Example Clause B, the method of Example Clause A, wherein the action comprises one of: providing, to an owner of the higher-level entity, a notification indicating that the state of the higher-level entity is unhealthy; transitioning the state of the higher-level entity from unhealthy to healthy by allocating cloud resources to the higher-level entity; or transitioning the state of the higher-level entity from unhealthy to healthy by implementing a set of mitigation measures on the number of lower-level entities entity, wherein the set of mitigation measures is defined by the rule.

Example Clause C, the method of Example Clause A or Example Clause B, wherein each lower-level entity of the lower-level entities and each higher-level entity of the higher-level entities comprises an identification parameter to distinguish one entity from a next entity.
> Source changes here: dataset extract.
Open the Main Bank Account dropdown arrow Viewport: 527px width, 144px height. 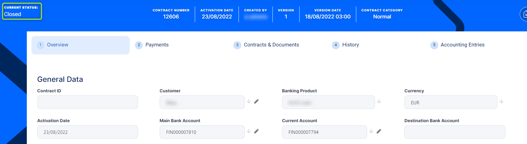pyautogui.click(x=249, y=131)
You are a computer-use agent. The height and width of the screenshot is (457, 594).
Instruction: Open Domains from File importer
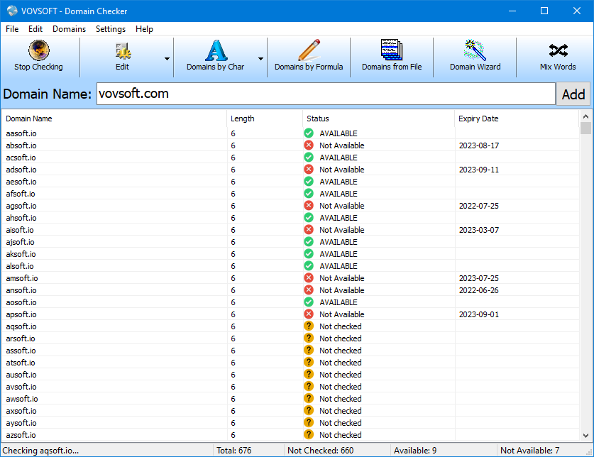pos(392,57)
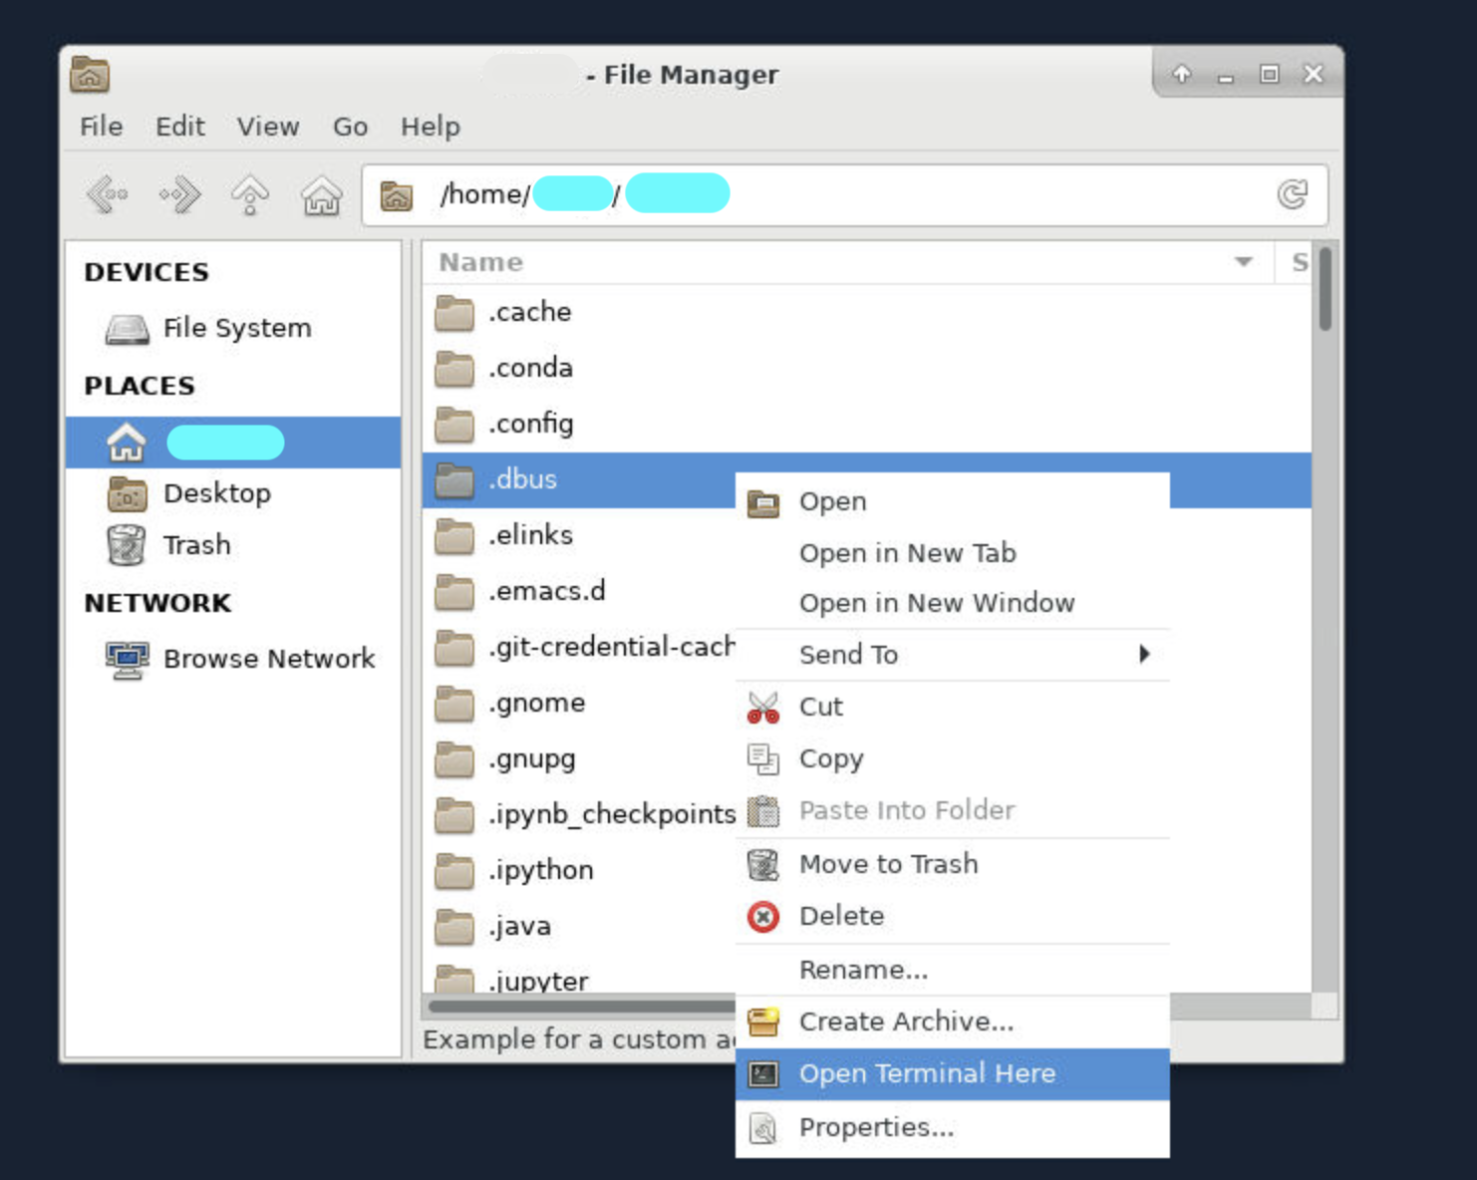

Example Clause D, the method of Example Clause C, wherein the higher-level entities are different types of higher-level entities, the different types of higher-level entities comprising a tenant service type higher-level entity, a cloud resource provider service type higher-level entity, a geographic region type higher-level entity, a tenant type higher-level entity, or a cloud resource provider type higher-level entity.

Example Clause E, the method of Example Clause D, wherein the threshold established to indicate when the state of the higher-level entity is unhealthy is established based on a type of the higher-level entity.

Example Clause F, the method of any one of Example Clauses C through E, wherein the lower-level entities are of different types of lower-level entities, the different types of lower-level entities comprising a virtual machine type lower-level entity, a storage unit type lower-level entity, a container type lower-level entity, a physical server type lower-level entity, a network switch type lower-level entity, a container registry type lower-level entity, a key vault instance type lower-level entity, or a micro-service type lower-level entity.

Example Clause G, the method of any one of Example Clauses C through F, further comprising: causing the directed graph health model to be displayed on a display device along with a graphical indication that the state of the higher-level entity is unhealthy; receiving a user selection of the higher-level entity via the directed graph health model caused to be displayed on the display device; and based on the user selection, causing the identification parameters associated with the number of lower-level entities that have been categorized as unhealthy to be displayed.

Example Clause H, the method of Example Clause G, further comprising: receiving another user selection of another higher-level entity via the directed graph health model caused to be displayed on the display device, wherein the higher-level entity is connected to the other higher-level entity via a respective edge in the directed graph health model; and causing an update to the identification parameters associated with the number of lower-level entities that have been categorized as unhealthy to be displayed, wherein the update reduces the number of lower-level entities that have been categorized as unhealthy to those that are connected to both the higher-level entity and the other higher-level entity in the directed graph health model.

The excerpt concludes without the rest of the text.